The MRS broth culture medium comprises the following components: peptone 1.0%, sodium acetate 0.5%, beef extract 1.0%, glucose 2%, yeast extract 0.5%, Tween 800.1%, and K₂HPO₄ 0.2％，MgSO₄0.058 percent of ammonium citrate, 0.2 percent of diammonium citrate and MnSO₄0.025%, and the balance of water, and the pH value is 7.0 +/-0.2.

The nutrient agar culture medium comprises the following components: peptone 1%, beef extract 0.3%, agar 2%, NaCl 0.5%, and water in balance, and pH 7.2 + -0.2.
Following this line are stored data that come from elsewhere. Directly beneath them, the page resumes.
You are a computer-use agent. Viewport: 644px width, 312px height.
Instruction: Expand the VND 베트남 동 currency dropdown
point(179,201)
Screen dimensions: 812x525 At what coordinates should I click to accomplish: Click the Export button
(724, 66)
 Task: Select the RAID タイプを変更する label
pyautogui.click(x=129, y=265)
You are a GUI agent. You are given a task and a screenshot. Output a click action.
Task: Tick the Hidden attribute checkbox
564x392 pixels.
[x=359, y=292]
The tryptone-sulfite-cycloserine agar culture medium comprises the following components: tryptone 1.5%, soytone 0.5%, yeast powder 0.5%, sodium pyrosulfite 0.1%, ferric ammonium citrate 0.1%, agar 2%, and water in balance, pH 7.6 + -0.2, and filtering sterilized 0.5% D-cycloserine solution 20mL/250mL when cooled to 50 ℃ in use.
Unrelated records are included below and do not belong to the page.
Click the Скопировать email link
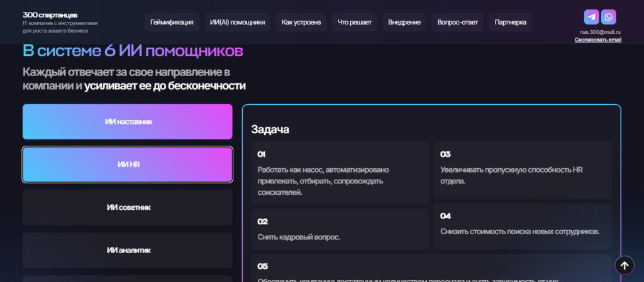 coord(597,40)
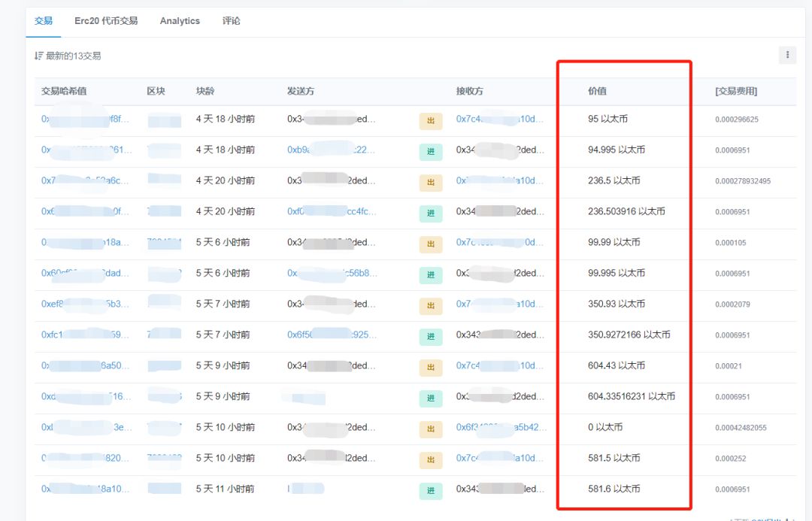Open receiver address in the 95 以太币 row

499,119
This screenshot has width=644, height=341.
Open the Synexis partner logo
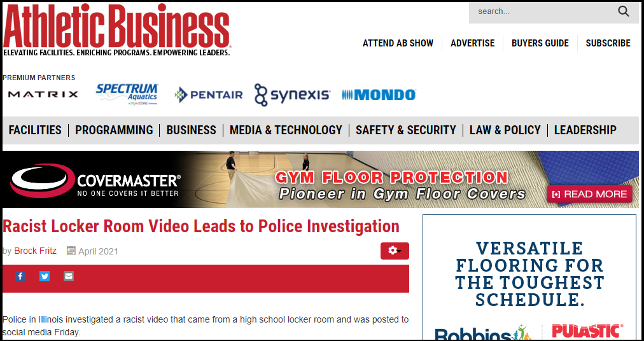(x=292, y=95)
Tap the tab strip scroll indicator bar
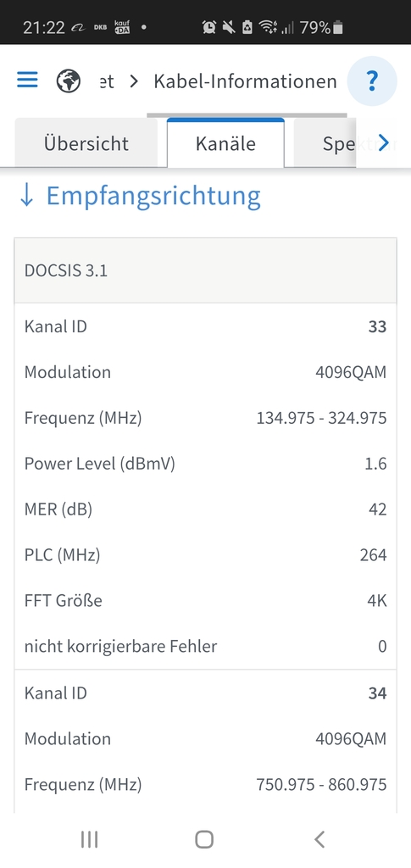411x868 pixels. coord(247,115)
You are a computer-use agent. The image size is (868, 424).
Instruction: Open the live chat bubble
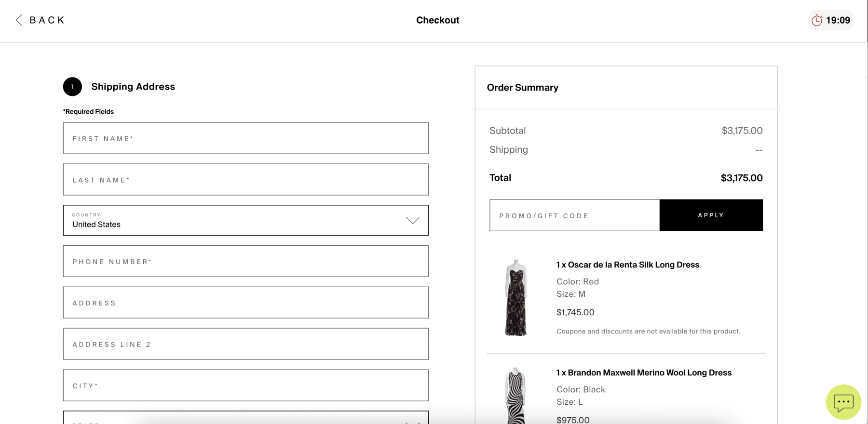pyautogui.click(x=843, y=402)
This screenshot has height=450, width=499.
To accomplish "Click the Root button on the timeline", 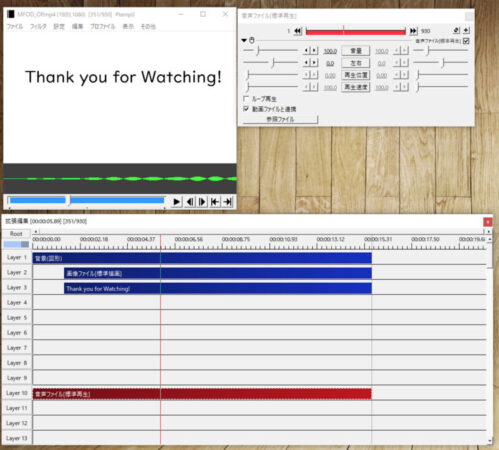I will [16, 234].
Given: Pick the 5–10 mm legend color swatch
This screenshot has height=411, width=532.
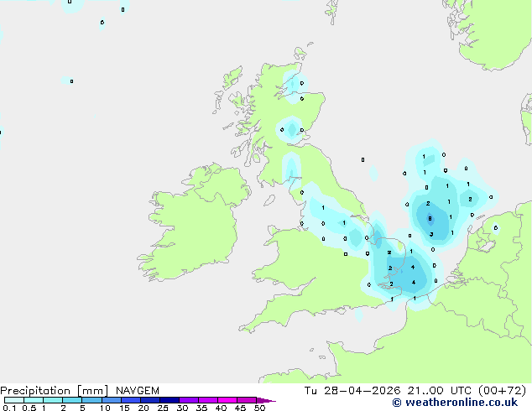Looking at the screenshot, I should (x=91, y=401).
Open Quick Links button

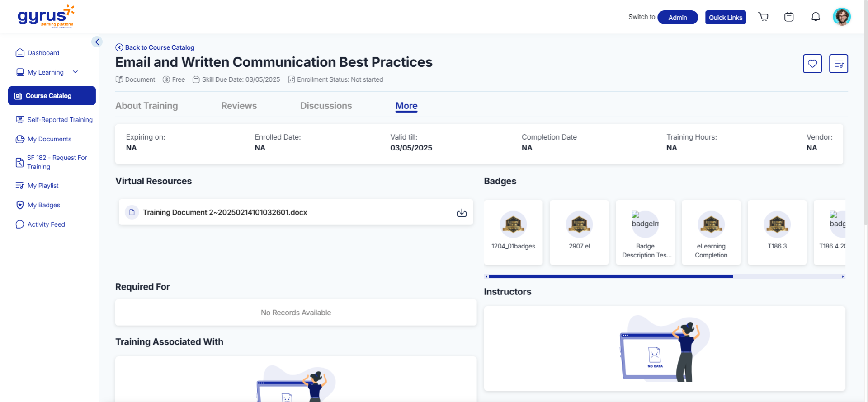point(725,18)
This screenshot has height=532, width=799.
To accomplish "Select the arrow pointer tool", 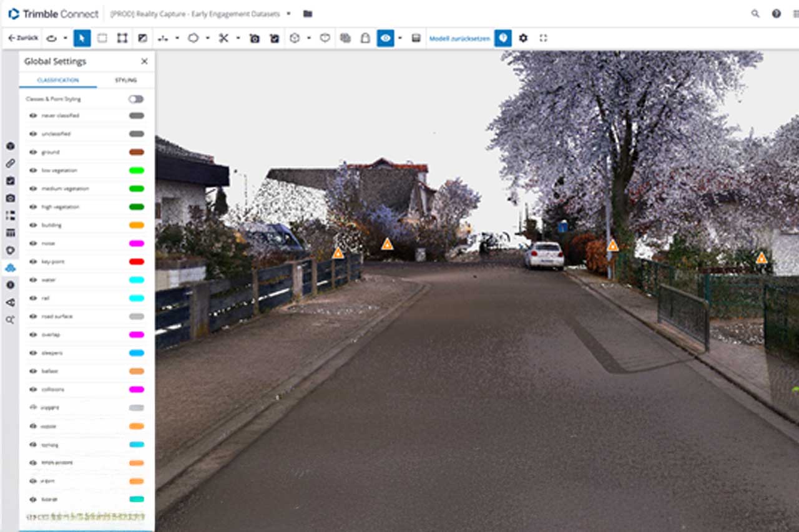I will coord(82,38).
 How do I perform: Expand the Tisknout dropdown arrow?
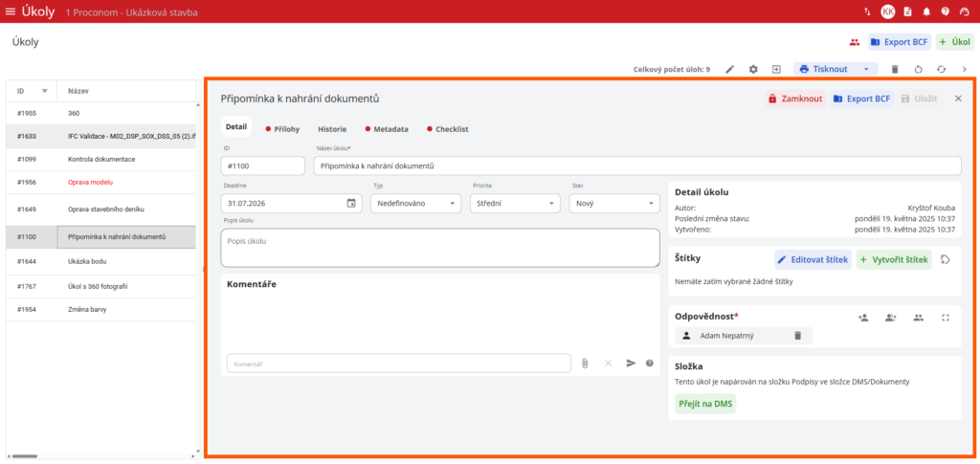coord(866,69)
EXAMPLE 2 preparation of Lactobacillus plantarum NHE-LpB6401 fermentation broth

Taking lactobacillus plantarum NHE-LpB6401 (preservation number is CGMCC No.22645) seed liquid (viable bacteria concentration is 10)⁹CFU/mL)3mL, inoculating the mixture into 300mL of shake flask fermentation medium for shake flask fermentation culture; after the shake flask fermentation is finished, fermentation culture is carried out in a fermentation tank, 300mL of shake flask fermentation seed liquid is inoculated into a fermentation culture medium in a 50L fermentation tank for fermentation culture, and the liquid loading capacity of the 50L fermentation tank is 35L of the fermentation culture medium. The fermentation is finishedThen, the number of viable bacteria in the fermentation liquor is detected to be 3.4 multiplied by 10¹⁰CFU/mL。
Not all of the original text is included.